At the end of October, Cromwell, having completed his task, joined Fairfax before Exeter. Except Devon and Cornwall, all the west had now been cleared of the Royalists. On the Welsh border, the King had Worcester and Hereford and a number of smaller places, but Chester was besieged, and in the north Newark was the only important fortress in his possession. Between these different places and his headquarters at Oxford, Charles, attended by two or three thousand horse, had aimlessly wandered, since his defeat at Naseby. At first, he thought of joining Goring and Prince Charles in the west, but Langport put an end to that plan. In August, he tried a raid into the Eastern Association, and took and plundered Huntingdon.

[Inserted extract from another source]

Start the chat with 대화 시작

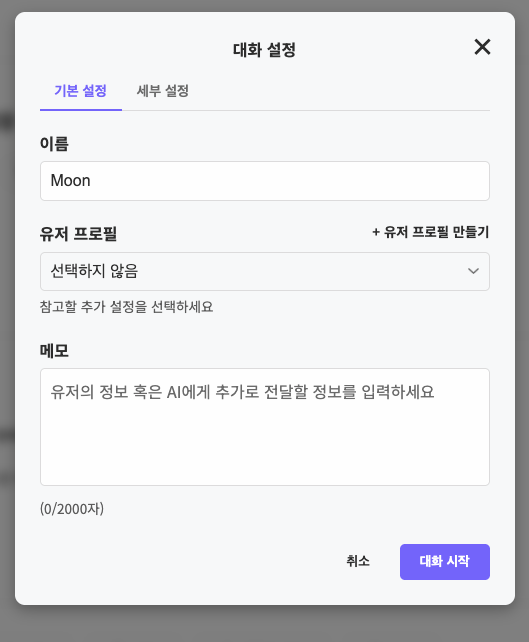445,562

In September, the rumour of his approach led Leven and the Scots to raise the siege of Hereford. More than once the King thought of joining Montrose in Scotland. In September, 1644, Montrose had begun the marvellous series of victories which threatened to oblige the Covenanters to withdraw their army from England. He beat them at Tippermuir, Aberdeen, Inverlochy, Auldearne, and Alford, and dreamt of subduing all Scotland and coming to the assistance of the King. At Kilsyth, on August 15, 1645, he won a still greater and more decisive victory than all the rest. Glasgow was occupied; Edinburgh and the south of Scotland submitted; the Covenanting leaders took refuge at Berwick. Montrose sent a triumphant message to the King saying that he would soon cross the border with twenty thousand men. But his Highlanders went home with their plunder, the Lowland Scots declined to enlist under his banner, and he had less than two thousand men with him when David Leslie, with four thousand horse from the Scottish army in England, surprised his little force at Philiphaugh, and cut it in pieces (September 13th). Ignorant of this disaster, Charles set out from Raglan Castle with three thousand horse to join Montrose. At Rowton Heath, on September 24th, he was defeated by Major-General Poyntz in an attempt to relieve Chester, and lost nine hundred men. Forced to abandon the plan of marching north through Lancashire, the King made his way to Newark, and thence, in November, back to Oxford. From Newark, Lord Digby made a desperate attempt to get to Scotland, but the sole result was the loss of the fifteen hundred horse he took with him.